● PROBLEM DESCRIPTION
Search the entries below for "Given: Open the notifications bell icon". Give that line and all the lines after it again, exactly, through the last, without pictures.

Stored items
________________________

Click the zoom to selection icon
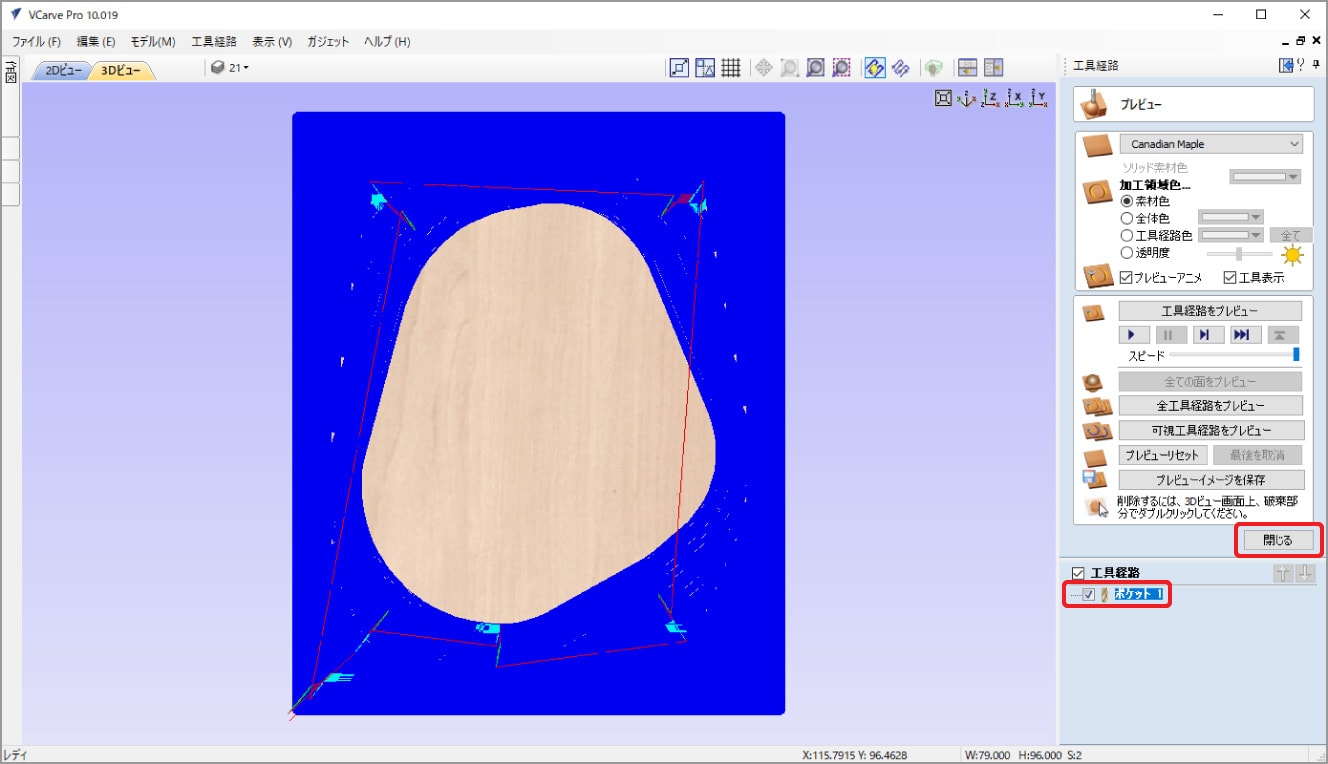 pos(842,67)
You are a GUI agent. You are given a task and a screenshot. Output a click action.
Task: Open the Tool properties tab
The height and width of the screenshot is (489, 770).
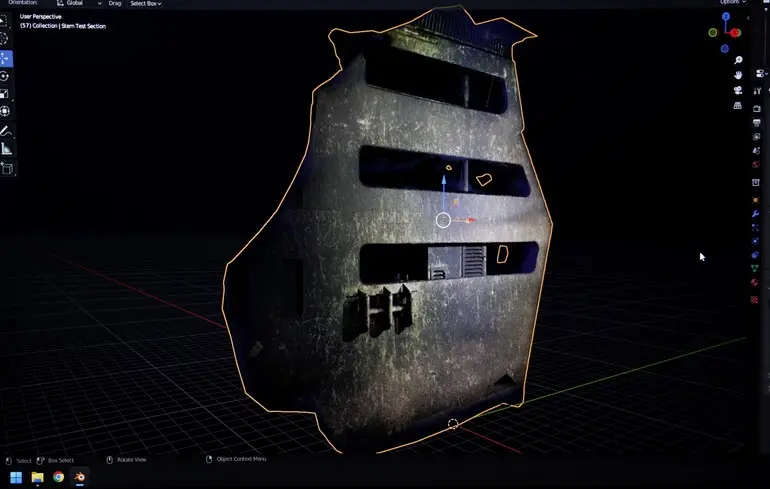(756, 91)
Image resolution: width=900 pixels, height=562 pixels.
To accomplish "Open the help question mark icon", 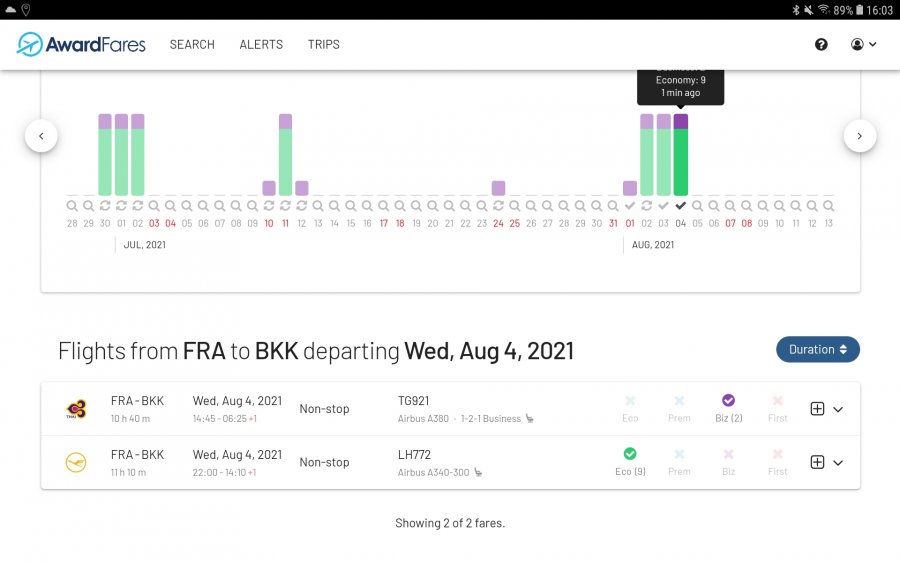I will (821, 44).
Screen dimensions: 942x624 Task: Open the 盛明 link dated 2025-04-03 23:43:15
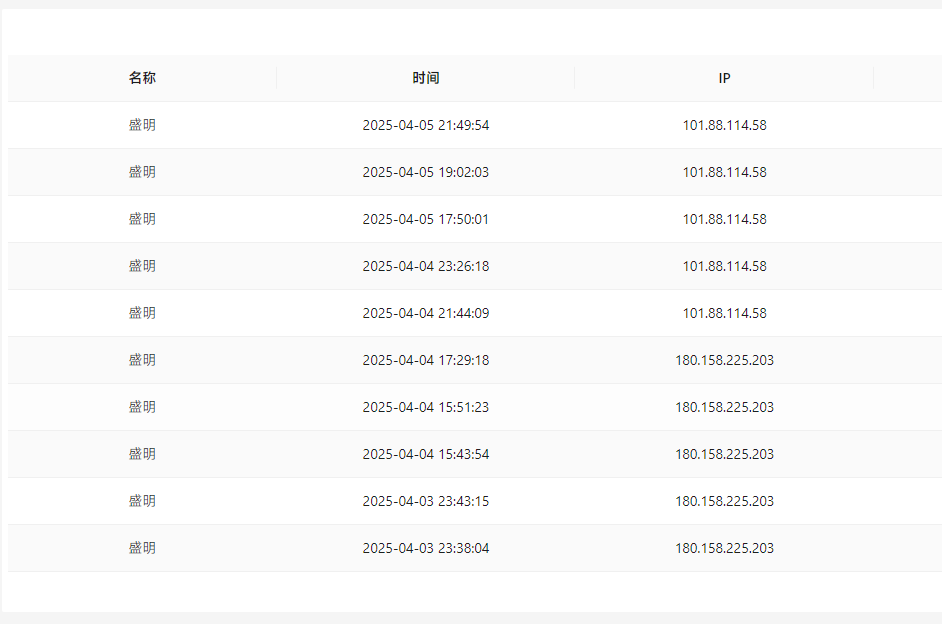tap(142, 501)
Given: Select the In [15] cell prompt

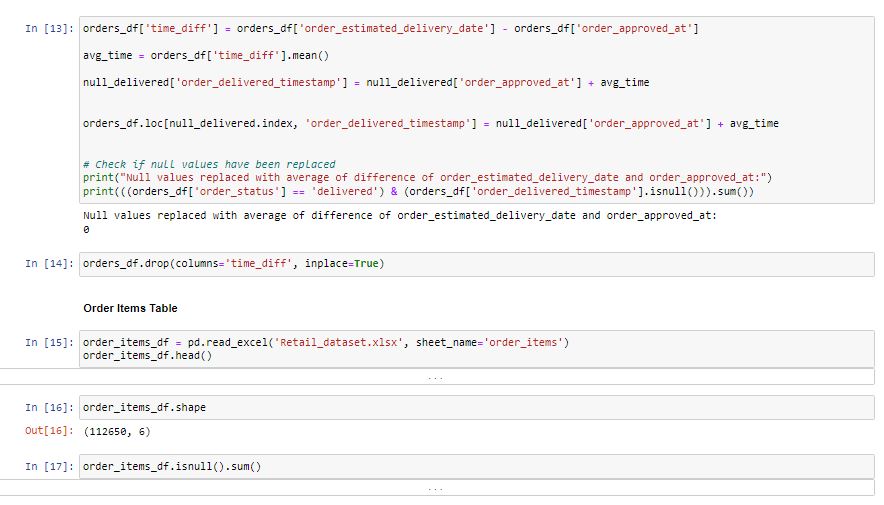Looking at the screenshot, I should (x=49, y=343).
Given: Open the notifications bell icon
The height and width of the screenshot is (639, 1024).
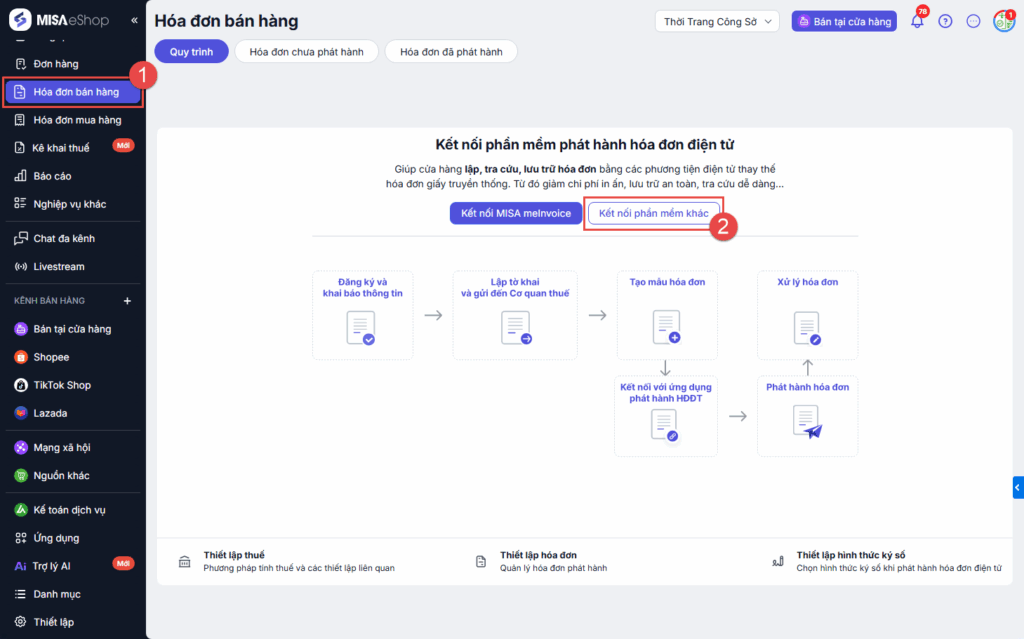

________________________

● ANSWER BOX
Given: Open the notifications bell icon
The height and width of the screenshot is (639, 1024).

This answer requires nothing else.